⟨
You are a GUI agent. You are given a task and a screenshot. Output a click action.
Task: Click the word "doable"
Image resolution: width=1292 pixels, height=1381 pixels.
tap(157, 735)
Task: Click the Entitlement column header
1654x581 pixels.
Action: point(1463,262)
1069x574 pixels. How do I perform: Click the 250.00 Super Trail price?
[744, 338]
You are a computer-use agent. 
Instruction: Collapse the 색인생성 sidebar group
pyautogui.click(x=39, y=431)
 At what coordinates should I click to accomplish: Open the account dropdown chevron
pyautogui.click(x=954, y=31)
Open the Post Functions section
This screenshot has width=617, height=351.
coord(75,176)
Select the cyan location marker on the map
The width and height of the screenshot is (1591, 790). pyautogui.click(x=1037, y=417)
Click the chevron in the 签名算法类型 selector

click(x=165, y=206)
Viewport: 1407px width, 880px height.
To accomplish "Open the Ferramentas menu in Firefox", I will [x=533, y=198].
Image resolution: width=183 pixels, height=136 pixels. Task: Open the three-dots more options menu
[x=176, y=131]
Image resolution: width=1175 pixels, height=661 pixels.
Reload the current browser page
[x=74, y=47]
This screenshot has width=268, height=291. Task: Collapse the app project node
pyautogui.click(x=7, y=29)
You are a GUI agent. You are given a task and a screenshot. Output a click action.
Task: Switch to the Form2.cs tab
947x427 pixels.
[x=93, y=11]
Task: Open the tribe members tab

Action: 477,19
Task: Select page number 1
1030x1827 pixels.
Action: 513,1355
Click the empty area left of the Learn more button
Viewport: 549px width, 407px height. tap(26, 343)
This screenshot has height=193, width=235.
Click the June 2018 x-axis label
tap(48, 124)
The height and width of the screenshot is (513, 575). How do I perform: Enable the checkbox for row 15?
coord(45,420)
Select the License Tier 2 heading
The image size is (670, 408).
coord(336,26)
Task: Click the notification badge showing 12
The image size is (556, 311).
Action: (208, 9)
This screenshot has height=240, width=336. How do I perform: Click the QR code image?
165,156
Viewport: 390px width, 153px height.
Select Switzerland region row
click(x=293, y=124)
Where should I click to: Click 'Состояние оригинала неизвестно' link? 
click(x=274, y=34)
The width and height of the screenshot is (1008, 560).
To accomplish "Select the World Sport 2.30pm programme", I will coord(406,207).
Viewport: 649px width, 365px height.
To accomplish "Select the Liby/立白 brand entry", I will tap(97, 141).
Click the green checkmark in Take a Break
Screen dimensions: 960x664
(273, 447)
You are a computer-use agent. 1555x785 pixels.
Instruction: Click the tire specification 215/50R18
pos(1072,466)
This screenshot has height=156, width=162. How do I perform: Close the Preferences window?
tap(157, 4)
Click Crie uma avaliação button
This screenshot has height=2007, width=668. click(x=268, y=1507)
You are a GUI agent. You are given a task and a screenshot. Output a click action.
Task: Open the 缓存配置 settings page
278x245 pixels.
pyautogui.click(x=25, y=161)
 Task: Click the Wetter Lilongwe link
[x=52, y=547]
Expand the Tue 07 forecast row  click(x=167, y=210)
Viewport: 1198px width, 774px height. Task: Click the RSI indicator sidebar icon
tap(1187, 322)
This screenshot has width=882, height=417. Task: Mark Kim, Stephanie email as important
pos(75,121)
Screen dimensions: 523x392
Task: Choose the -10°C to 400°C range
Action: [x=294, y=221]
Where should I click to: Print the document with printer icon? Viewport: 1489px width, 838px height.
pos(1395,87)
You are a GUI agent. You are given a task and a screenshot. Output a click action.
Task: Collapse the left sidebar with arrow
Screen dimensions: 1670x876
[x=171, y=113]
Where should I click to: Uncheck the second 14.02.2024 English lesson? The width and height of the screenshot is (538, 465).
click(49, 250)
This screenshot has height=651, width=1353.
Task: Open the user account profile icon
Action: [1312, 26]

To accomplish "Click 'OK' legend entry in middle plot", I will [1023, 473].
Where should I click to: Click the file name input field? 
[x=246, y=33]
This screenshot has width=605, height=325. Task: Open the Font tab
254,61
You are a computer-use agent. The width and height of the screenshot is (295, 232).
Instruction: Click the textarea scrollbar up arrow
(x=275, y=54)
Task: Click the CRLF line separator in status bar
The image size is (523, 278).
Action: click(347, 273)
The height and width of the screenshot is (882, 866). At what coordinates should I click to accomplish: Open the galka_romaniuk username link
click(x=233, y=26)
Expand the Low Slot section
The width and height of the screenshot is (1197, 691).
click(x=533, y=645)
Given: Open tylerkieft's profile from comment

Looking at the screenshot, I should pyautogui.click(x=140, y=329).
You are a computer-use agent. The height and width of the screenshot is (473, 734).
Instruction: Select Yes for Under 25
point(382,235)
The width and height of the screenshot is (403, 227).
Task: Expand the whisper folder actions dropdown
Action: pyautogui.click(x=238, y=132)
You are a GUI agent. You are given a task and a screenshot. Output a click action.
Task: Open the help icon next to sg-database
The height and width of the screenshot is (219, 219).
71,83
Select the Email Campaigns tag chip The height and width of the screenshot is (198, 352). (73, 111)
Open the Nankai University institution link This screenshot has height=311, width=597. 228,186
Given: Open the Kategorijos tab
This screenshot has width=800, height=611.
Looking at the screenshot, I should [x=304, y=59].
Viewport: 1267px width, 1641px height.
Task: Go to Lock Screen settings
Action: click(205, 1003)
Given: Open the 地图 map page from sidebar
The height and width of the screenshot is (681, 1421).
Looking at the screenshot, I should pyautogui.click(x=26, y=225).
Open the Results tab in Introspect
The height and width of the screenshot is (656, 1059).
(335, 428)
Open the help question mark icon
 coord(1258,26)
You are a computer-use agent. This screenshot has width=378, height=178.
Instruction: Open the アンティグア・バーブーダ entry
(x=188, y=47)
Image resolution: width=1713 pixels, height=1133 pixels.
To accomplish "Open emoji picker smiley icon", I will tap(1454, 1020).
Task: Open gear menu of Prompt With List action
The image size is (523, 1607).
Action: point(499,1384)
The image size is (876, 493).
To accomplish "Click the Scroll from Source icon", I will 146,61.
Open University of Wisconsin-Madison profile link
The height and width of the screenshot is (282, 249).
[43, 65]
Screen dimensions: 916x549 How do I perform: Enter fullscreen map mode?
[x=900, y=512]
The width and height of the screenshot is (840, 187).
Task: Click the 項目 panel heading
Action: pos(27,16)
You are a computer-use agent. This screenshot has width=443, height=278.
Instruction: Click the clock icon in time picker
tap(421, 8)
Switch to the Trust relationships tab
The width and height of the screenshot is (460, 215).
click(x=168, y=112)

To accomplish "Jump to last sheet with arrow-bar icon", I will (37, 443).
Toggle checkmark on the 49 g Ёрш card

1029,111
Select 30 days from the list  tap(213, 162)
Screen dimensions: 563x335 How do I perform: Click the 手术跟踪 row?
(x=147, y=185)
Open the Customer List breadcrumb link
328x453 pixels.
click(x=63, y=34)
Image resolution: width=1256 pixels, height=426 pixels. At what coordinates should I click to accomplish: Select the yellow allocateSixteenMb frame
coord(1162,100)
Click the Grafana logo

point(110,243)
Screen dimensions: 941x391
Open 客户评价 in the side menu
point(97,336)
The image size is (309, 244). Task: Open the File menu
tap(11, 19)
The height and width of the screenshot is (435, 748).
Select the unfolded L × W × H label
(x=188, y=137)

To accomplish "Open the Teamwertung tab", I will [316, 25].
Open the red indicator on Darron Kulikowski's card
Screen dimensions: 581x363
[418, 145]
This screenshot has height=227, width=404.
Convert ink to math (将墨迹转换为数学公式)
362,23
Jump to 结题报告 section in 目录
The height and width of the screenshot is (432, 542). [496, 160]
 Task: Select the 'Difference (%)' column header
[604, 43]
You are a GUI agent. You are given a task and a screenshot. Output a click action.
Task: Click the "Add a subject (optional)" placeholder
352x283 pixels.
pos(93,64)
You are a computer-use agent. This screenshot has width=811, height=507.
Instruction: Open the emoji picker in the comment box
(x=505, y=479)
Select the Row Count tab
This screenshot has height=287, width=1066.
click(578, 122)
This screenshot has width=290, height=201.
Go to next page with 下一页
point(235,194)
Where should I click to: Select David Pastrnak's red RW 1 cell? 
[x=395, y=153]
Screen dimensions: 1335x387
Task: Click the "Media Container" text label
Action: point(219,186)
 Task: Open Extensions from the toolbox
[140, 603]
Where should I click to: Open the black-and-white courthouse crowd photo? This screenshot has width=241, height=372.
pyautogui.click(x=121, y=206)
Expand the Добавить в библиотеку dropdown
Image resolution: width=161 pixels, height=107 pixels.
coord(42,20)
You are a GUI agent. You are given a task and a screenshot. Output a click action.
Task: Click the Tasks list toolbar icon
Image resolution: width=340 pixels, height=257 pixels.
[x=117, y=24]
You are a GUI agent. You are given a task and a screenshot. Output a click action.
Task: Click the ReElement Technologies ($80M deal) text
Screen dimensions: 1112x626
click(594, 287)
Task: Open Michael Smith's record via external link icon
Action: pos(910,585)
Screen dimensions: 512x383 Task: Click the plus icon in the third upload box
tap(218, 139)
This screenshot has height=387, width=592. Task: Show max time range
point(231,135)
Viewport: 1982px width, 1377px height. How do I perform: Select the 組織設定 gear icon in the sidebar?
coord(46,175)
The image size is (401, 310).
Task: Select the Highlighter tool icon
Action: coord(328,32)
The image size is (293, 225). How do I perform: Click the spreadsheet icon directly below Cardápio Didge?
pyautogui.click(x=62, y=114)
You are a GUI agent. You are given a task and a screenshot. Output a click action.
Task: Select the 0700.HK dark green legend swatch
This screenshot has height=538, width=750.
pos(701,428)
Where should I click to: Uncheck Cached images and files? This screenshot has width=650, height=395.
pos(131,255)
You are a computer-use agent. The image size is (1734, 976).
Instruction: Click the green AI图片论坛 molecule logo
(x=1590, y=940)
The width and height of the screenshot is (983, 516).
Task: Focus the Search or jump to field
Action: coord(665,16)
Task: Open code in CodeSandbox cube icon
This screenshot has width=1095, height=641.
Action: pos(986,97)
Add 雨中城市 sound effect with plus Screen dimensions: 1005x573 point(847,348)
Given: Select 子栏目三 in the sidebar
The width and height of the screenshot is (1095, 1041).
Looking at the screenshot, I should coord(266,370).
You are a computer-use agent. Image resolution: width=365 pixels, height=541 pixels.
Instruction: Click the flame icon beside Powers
⟩
### TASK OBJECTIVE
Reproduce the records starting at the line containing "Select the Email" and ending at the line containing "will tap(1454, 1020).", with "Nankai University" swapped for "Tsinghua University" and nothing else changed.

### ANSWER TO THIS TASK
Select the Email Campaigns tag chip The height and width of the screenshot is (198, 352). (73, 111)
Open the Tsinghua University institution link This screenshot has height=311, width=597. 228,186
Given: Open the Kategorijos tab
This screenshot has width=800, height=611.
Looking at the screenshot, I should [x=304, y=59].
Viewport: 1267px width, 1641px height.
Task: Go to Lock Screen settings
Action: click(205, 1003)
Given: Open the 地图 map page from sidebar
The height and width of the screenshot is (681, 1421).
Looking at the screenshot, I should pyautogui.click(x=26, y=225).
Open the Results tab in Introspect
The height and width of the screenshot is (656, 1059).
(335, 428)
Open the help question mark icon
 coord(1258,26)
You are a computer-use agent. This screenshot has width=378, height=178.
Instruction: Open the アンティグア・バーブーダ entry
(x=188, y=47)
Image resolution: width=1713 pixels, height=1133 pixels.
To accomplish "Open emoji picker smiley icon", I will tap(1454, 1020).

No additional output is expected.